Could you gather every line in the records below that contains the string "size" and copy each one out? Case counts.

============

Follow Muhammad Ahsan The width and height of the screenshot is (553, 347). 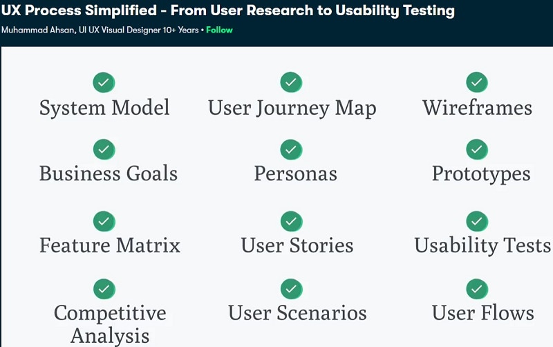[219, 30]
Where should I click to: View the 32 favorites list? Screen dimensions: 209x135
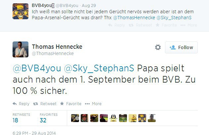[43, 121]
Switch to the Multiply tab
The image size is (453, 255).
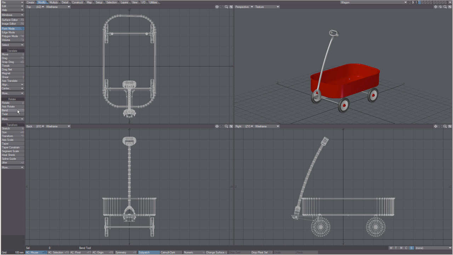coord(53,2)
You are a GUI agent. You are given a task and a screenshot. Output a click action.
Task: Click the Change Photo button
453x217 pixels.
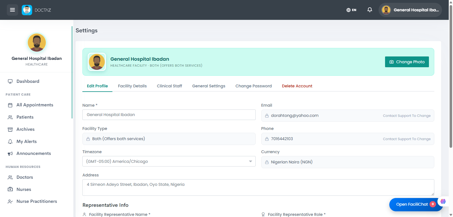(x=407, y=62)
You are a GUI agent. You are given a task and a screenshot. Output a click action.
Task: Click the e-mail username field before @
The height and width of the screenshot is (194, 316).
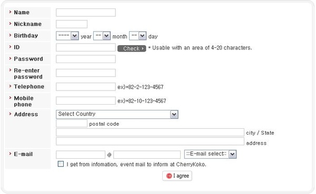click(x=81, y=155)
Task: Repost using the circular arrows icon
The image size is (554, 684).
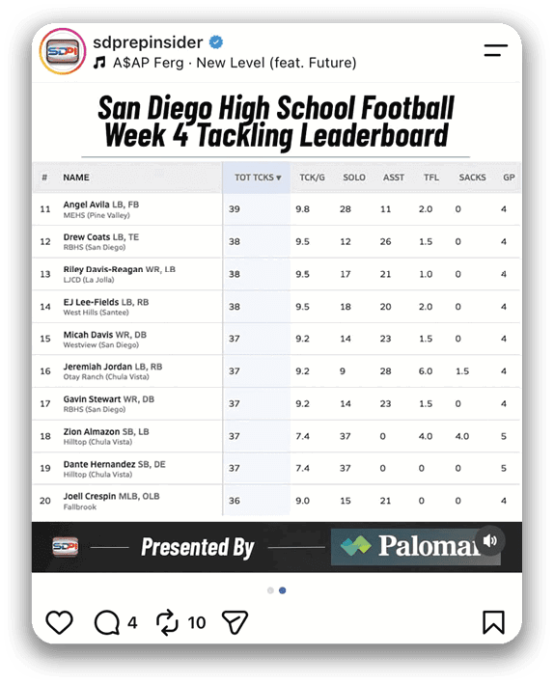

============

### OUTPUT OF THE EXERCISE
The image size is (453, 255).
The image size is (554, 684).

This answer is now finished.